Vivi até aos meus dez anos na chamada "Quintas das Barrocas". Deste lugar tenho as melhores recordações da minha infância.
A "Quita das Barrocas" ou simplesmente as "Barrocas" como era conhecida, era um anfiteatro natural onde o meu avô e o António Teles mostravam o seu dom enquanto ortelões.
As "Barrocas" eram então constituídas por uma variada fauna e flora, mas deixem-me descrever uma situação da qual nunca mais me irei esquecer e que diz respeito a um animal que abundava nas "Barrocas"; a cobra.
Certa tarde (ainda era muito criança) vinha com a minha família a subir o "carreiro" que fazia a ligação da minha casa à rua principal, quando o meu pai avistou uma pequena cobra castanha enrolada exactamente no prego que estava cravado numa ameixoeira, para o efeito de o padeiro de manhã deixar lá pendurado o saco do pão.
O meu pai que sempre demonstrara-me uma enorme coragem a enfrentar esta espécie, não se fez rogado e depressa segurou no animal, lançou-o para o chão e em tom de brincadeira sarcástica pisou-lhe somente a ponta da cauda.
A pequena cobra que não tinha mais de palmo e meio, mostrou igualmente a sua braveza e em vez de tentar fugir desesperadamente, lançou-se à biqueira do sapato e tentava a todo o custo com os seus pequenos dentes morder, talvez para se soltar ou simplesmente porque o seu instinto assim lhe o indicava.
Abumino cobras, mas desta nunca certamente me irei esquecer.

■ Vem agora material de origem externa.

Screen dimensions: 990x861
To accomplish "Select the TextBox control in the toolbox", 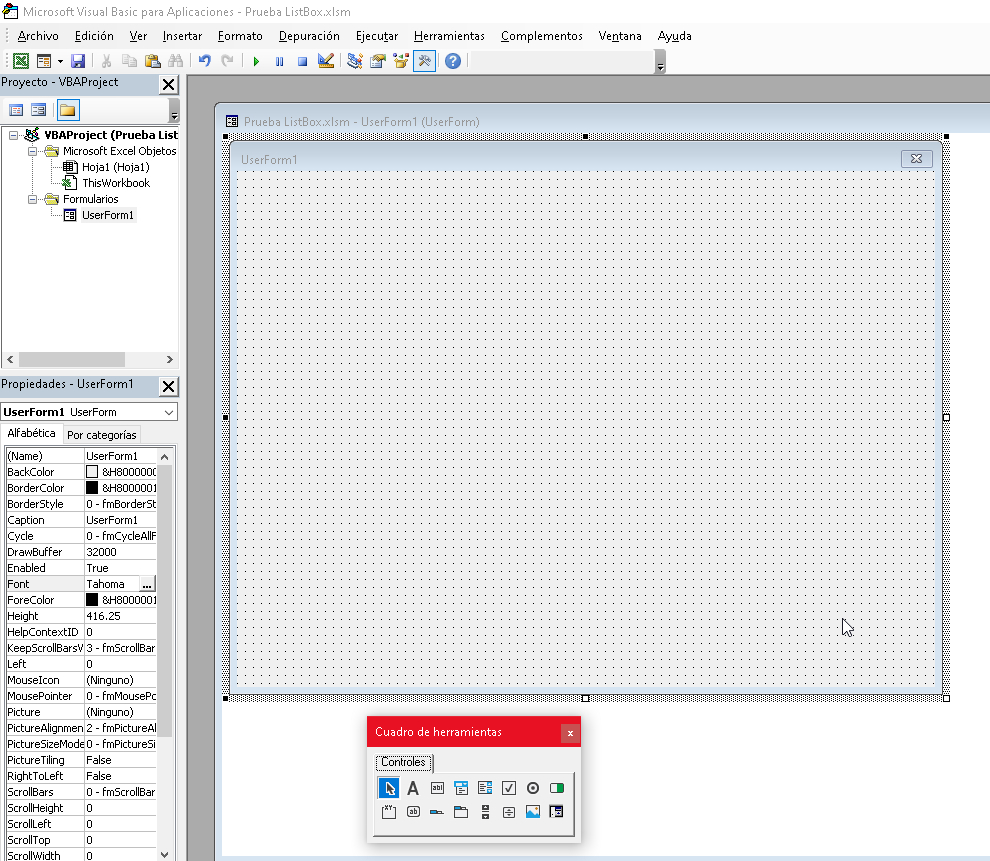I will pyautogui.click(x=436, y=787).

Recentemente este pequeno animal assaltou-me novamente a memória, após ter recebido um telefonema de um camarada Dirigente do SIESI.
Perdido e já sem saber o que fazer, o camarada a que me refiro ligou-me a pedir que o sindicato interviesse pois estava no dia 20 e metade do salário ainda não tinha sido pago.

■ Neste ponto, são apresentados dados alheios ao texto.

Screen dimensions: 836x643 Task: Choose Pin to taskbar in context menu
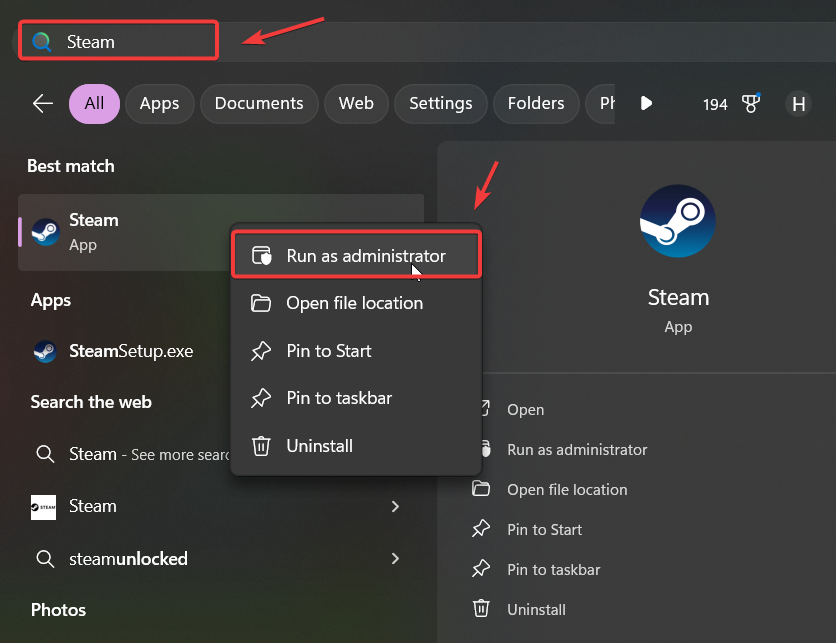point(338,398)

Estava desesperado. O desespero normal para quem tem 3 filhos para alimentar e uma prestação de casa por pagar e que está a acumular juros.
Fiz o que estava ao alcance do SIESI naquele momento. Enviei via fax para a empresa, um oficio que informava da ilegalidade que a direcção da empresa estava a cometer ao ter os salários em atraso, sem sequer pensar em dar uma justificação a 49 trabalhadores que haviam trabalhado o mês completo e que não viam o seu esforço recompensado. Foi ainda solicitada uma reunião para simplesmente perceber o que se estava a passar.
Então o insólito aconteceu. Tal como a pequena cobra um dos responsáveis da empresa ao ver-se com a cauda pisada, resolveu atacar de forma irracional.
Assim que chegou o fax à empresa, a primeira reacção desse mesmo responsável foi ligar para o camarada a que me referi anteriormente e acusa-lo de traição à empresa e classifica-lo de "inimigo da empresa". Foi ainda insinuado que os sindicatos é que destroem empresas.
Incrível! Como é possível que alguém esteja a dever o salário a outro e ainda o acuse de forma tão leviana.
A verdade é que não são os sindicatos nem os trabalhadores que destroem as empresas, mas sim as más gestões das mesmas, através dos patrões que esbanjam o dinheiro ganho pelos trabalhadores ou as regras do capital que ditam "o salve-se quem puder" valendo tudo para obter lucro.
É normal que a pessoa que acusou o meu camarada de inimigo, não perceba a sua angustia... o seu salário é três vezes superior ao de um mero electricista nos quadros da empresa e como tal é possível que ao dia 20 ainda tivesse dinheiro para ir à manicura ou ao cabeleireiro.
No entanto estes são os desígnios do capitalismo; atacar tudo e todos e sem qualquer respeito por nada nem ninguém, olhando somente para os seus interesses.
Tal como a pequena cobra, a empresa atacou como podia, mas não conseguiu fazer-se sentir e o único sentimento que despertou em mim foi o de indignação por ataque tão desnorteado.
No dia a seguir os trabalhadores receberam a parte do vencimento em falta, provando-se que o pagamento da retribuição estava apenas dependente de uma reorientação das prioridades.